Short problem
Extract every line of the following records that contains the word "size", and reproduce each such line in full.

(Records of locating words and elements)
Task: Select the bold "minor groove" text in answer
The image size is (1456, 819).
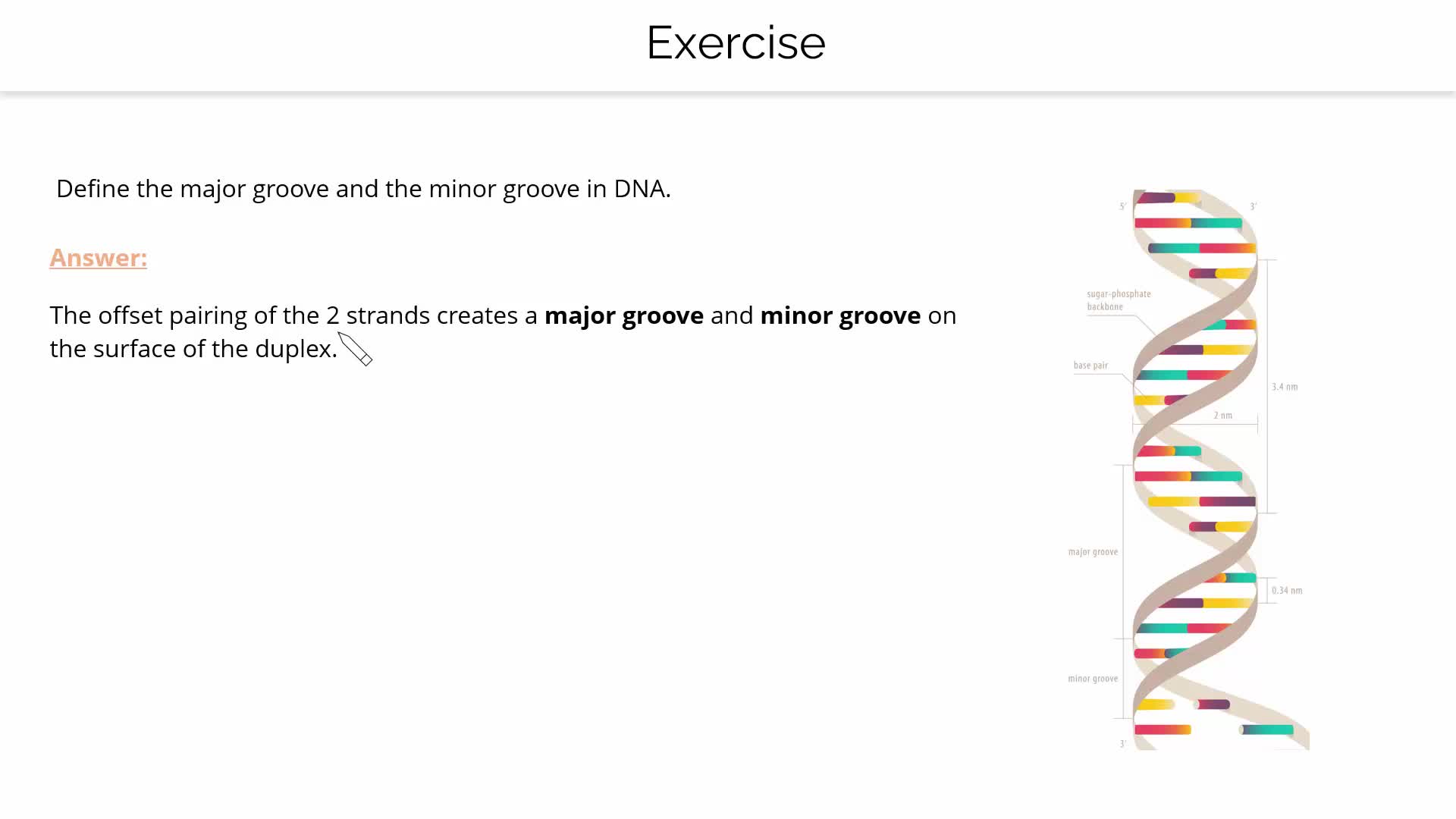Action: click(x=839, y=315)
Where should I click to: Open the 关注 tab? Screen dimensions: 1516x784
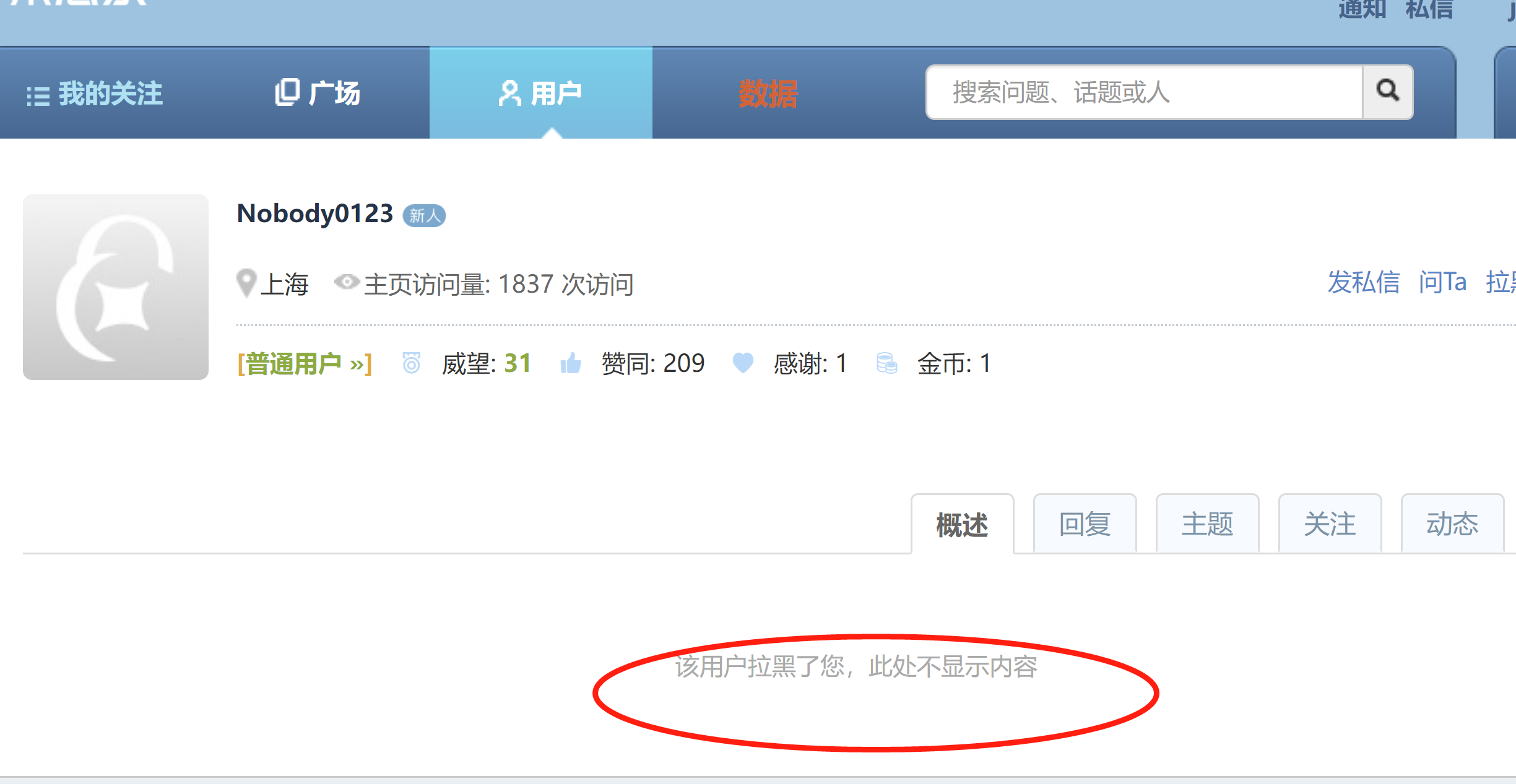point(1330,524)
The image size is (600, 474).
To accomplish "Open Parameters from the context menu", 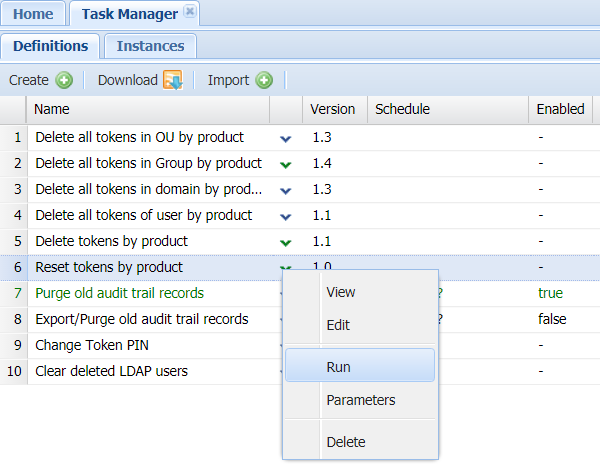I will (360, 400).
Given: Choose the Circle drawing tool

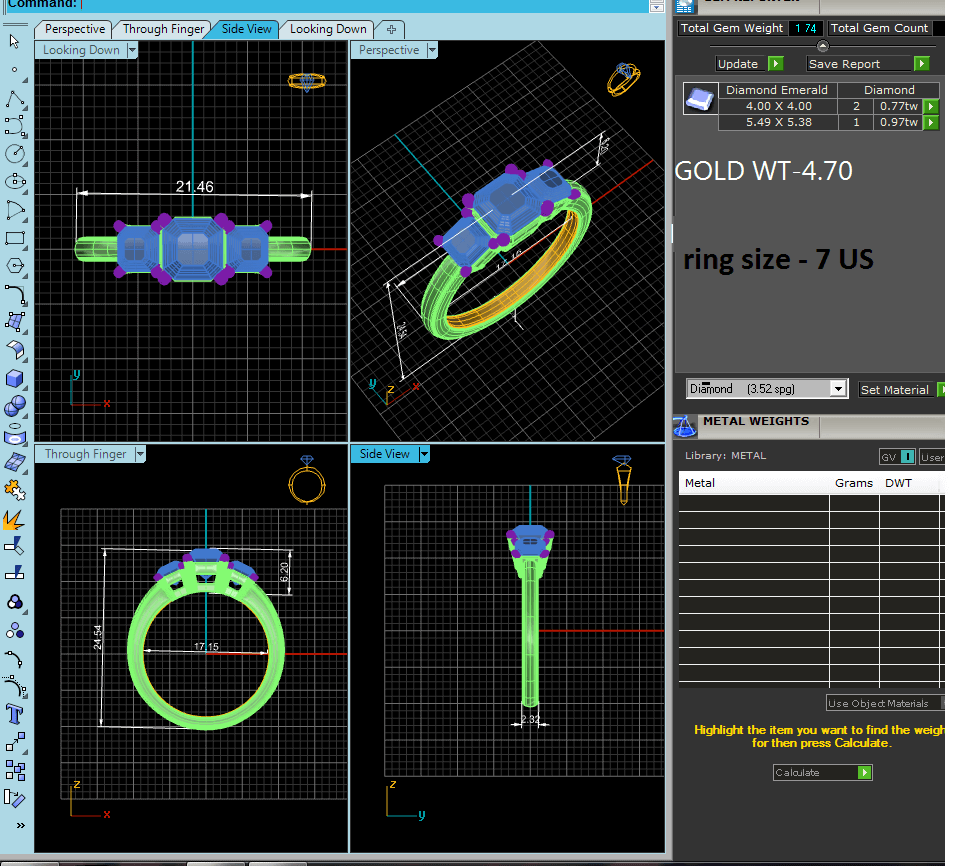Looking at the screenshot, I should point(15,154).
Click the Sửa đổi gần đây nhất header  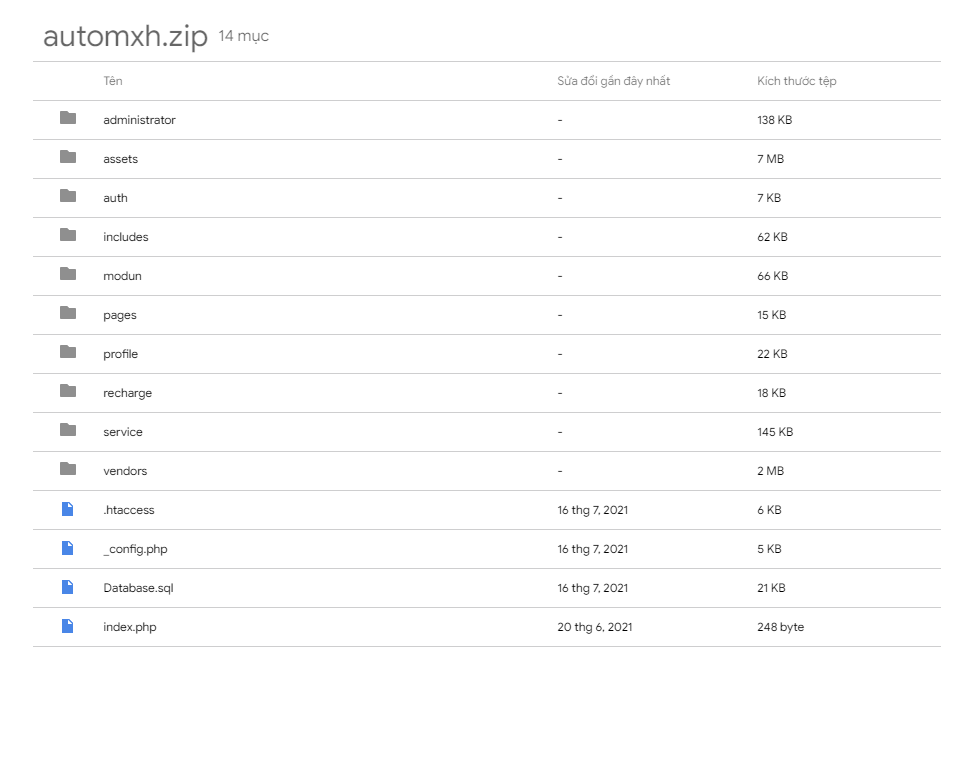614,81
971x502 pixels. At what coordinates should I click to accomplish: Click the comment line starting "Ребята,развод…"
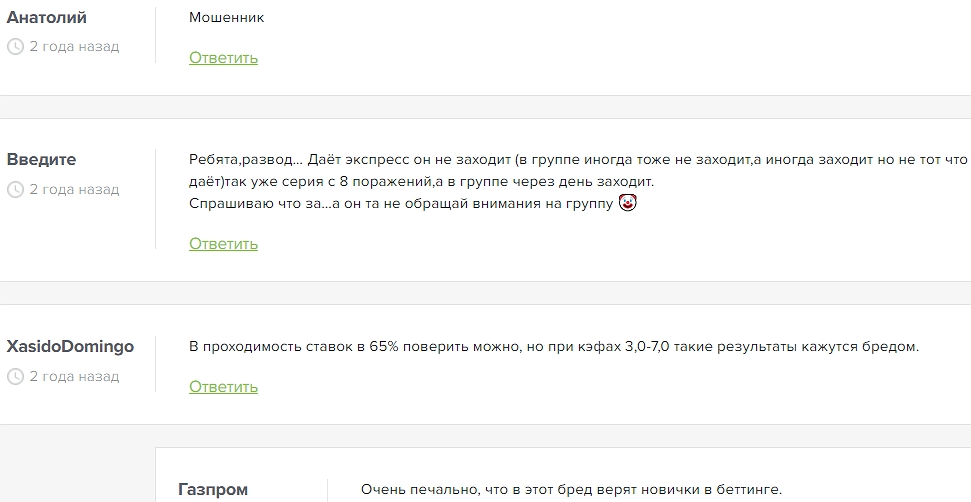coord(578,160)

Answer to the problem
The image size is (1456, 819).
The image size is (600, 474).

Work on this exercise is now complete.